# [STATED GOAL]
Arrange every line of the records below as a Markdown table with the columns "Row" and "Line": number each line in order under "Row" and place its text under "Line". Leave out blank lines.
[START LISTED ENTRIES]
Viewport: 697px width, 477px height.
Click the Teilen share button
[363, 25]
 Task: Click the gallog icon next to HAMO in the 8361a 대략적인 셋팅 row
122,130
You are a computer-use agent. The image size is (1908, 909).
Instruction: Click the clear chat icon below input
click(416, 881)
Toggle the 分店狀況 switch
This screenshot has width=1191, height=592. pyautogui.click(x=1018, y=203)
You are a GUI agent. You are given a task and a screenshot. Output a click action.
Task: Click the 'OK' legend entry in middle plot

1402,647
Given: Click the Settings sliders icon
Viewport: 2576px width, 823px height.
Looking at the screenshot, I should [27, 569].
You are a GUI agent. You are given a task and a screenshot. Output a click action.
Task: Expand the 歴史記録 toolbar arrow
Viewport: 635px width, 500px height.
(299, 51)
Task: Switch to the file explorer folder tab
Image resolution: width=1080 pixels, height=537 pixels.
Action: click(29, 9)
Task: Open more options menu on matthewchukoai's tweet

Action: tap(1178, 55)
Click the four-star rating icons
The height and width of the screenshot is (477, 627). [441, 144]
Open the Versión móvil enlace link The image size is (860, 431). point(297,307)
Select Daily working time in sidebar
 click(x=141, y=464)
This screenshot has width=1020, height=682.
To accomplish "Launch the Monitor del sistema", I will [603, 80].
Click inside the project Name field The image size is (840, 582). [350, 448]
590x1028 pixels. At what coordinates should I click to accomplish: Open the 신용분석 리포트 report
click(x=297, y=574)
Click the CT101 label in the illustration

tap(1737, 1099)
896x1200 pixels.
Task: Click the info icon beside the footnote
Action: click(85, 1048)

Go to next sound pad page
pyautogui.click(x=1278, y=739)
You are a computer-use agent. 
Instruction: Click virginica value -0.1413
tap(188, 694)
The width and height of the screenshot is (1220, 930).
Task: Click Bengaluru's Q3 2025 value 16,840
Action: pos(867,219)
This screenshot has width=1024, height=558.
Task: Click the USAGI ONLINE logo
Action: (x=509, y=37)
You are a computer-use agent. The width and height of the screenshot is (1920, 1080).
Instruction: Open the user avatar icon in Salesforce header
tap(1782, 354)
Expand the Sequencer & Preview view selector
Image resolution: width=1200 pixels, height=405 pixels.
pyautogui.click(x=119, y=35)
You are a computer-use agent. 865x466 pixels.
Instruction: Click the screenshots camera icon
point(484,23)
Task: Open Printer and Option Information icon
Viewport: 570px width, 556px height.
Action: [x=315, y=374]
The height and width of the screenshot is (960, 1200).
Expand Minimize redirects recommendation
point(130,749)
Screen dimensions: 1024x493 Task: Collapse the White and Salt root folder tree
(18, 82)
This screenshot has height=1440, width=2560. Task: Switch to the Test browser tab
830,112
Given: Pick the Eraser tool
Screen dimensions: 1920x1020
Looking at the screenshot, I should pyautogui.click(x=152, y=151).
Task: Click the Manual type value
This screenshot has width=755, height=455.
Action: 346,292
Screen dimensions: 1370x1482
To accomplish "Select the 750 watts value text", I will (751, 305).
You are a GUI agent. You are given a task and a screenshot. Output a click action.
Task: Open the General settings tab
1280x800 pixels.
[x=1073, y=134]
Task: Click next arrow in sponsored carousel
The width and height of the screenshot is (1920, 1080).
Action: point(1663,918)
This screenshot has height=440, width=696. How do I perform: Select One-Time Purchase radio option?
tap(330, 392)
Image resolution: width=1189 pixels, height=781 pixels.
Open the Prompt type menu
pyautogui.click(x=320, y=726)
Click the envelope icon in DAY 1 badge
[END LISTED ENTRIES]
# [FINISHED ANSWER]
| Row | Line |
|---|---|
| 1 | Viewport: 697px width, 477px height. |
| 2 | Click the Teilen share button |
| 3 | [363, 25] |
| 4 |  Task: Click the gallog icon next to HAMO in the 8361a 대략적인 셋팅 row |
| 5 | 122,130 |
| 6 | You are a computer-use agent. The image size is (1908, 909). |
| 7 | Instruction: Click the clear chat icon below input |
| 8 | click(416, 881) |
| 9 | Toggle the 分店狀況 switch |
| 10 | This screenshot has width=1191, height=592. pyautogui.click(x=1018, y=203) |
| 11 | You are a GUI agent. You are given a task and a screenshot. Output a click action. |
| 12 | Task: Click the 'OK' legend entry in middle plot |
| 13 | 1402,647 |
| 14 | Given: Click the Settings sliders icon |
| 15 | Viewport: 2576px width, 823px height. |
| 16 | Looking at the screenshot, I should [27, 569]. |
| 17 | You are a GUI agent. You are given a task and a screenshot. Output a click action. |
| 18 | Task: Expand the 歴史記録 toolbar arrow |
| 19 | Viewport: 635px width, 500px height. |
| 20 | (299, 51) |
| 21 | Task: Switch to the file explorer folder tab |
| 22 | Image resolution: width=1080 pixels, height=537 pixels. |
| 23 | Action: click(29, 9) |
| 24 | Task: Open more options menu on matthewchukoai's tweet |
| 25 | Action: tap(1178, 55) |
| 26 | Click the four-star rating icons |
| 27 | The height and width of the screenshot is (477, 627). [441, 144] |
| 28 | Open the Versión móvil enlace link The image size is (860, 431). point(297,307) |
| 29 | Select Daily working time in sidebar |
| 30 |  click(x=141, y=464) |
| 31 | This screenshot has width=1020, height=682. |
| 32 | To accomplish "Launch the Monitor del sistema", I will [603, 80]. |
| 33 | Click inside the project Name field The image size is (840, 582). [350, 448] |
| 34 | 590x1028 pixels. At what coordinates should I click to accomplish: Open the 신용분석 리포트 report |
| 35 | click(x=297, y=574) |
| 36 | Click the CT101 label in the illustration |
| 37 | tap(1737, 1099) |
| 38 | 896x1200 pixels. |
| 39 | Task: Click the info icon beside the footnote |
| 40 | Action: click(85, 1048) |
| 41 | Go to next sound pad page |
| 42 | pyautogui.click(x=1278, y=739) |
| 43 | You are a computer-use agent.  |
| 44 | Instruction: Click virginica value -0.1413 |
| 45 | tap(188, 694) |
| 46 | The width and height of the screenshot is (1220, 930). |
| 47 | Task: Click Bengaluru's Q3 2025 value 16,840 |
| 48 | Action: pos(867,219) |
| 49 | This screenshot has width=1024, height=558. |
| 50 | Task: Click the USAGI ONLINE logo |
| 51 | Action: (x=509, y=37) |
| 52 | You are a computer-use agent. The width and height of the screenshot is (1920, 1080). |
| 53 | Instruction: Open the user avatar icon in Salesforce header |
| 54 | tap(1782, 354) |
| 55 | Expand the Sequencer & Preview view selector |
| 56 | Image resolution: width=1200 pixels, height=405 pixels. |
| 57 | pyautogui.click(x=119, y=35) |
| 58 | You are a computer-use agent. 865x466 pixels. |
| 59 | Instruction: Click the screenshots camera icon |
| 60 | point(484,23) |
| 61 | Task: Open Printer and Option Information icon |
| 62 | Viewport: 570px width, 556px height. |
| 63 | Action: [x=315, y=374] |
| 64 | The height and width of the screenshot is (960, 1200). |
| 65 | Expand Minimize redirects recommendation |
| 66 | point(130,749) |
| 67 | Screen dimensions: 1024x493 Task: Collapse the White and Salt root folder tree |
| 68 | (18, 82) |
| 69 | This screenshot has height=1440, width=2560. Task: Switch to the Test browser tab |
| 70 | 830,112 |
| 71 | Given: Pick the Eraser tool |
| 72 | Screen dimensions: 1920x1020 |
| 73 | Looking at the screenshot, I should pyautogui.click(x=152, y=151). |
| 74 | Task: Click the Manual type value |
| 75 | This screenshot has width=755, height=455. |
| 76 | Action: 346,292 |
| 77 | Screen dimensions: 1370x1482 |
| 78 | To accomplish "Select the 750 watts value text", I will (751, 305). |
| 79 | You are a GUI agent. You are given a task and a screenshot. Output a click action. |
| 80 | Task: Open the General settings tab |
| 81 | 1280x800 pixels. |
| 82 | [x=1073, y=134] |
| 83 | Task: Click next arrow in sponsored carousel |
| 84 | The width and height of the screenshot is (1920, 1080). |
| 85 | Action: point(1663,918) |
| 86 | This screenshot has height=440, width=696. How do I perform: Select One-Time Purchase radio option? |
| 87 | tap(330, 392) |
| 88 | Image resolution: width=1189 pixels, height=781 pixels. |
| 89 | Open the Prompt type menu |
| 90 | pyautogui.click(x=320, y=726) |
| 91 | Click the envelope icon in DAY 1 badge |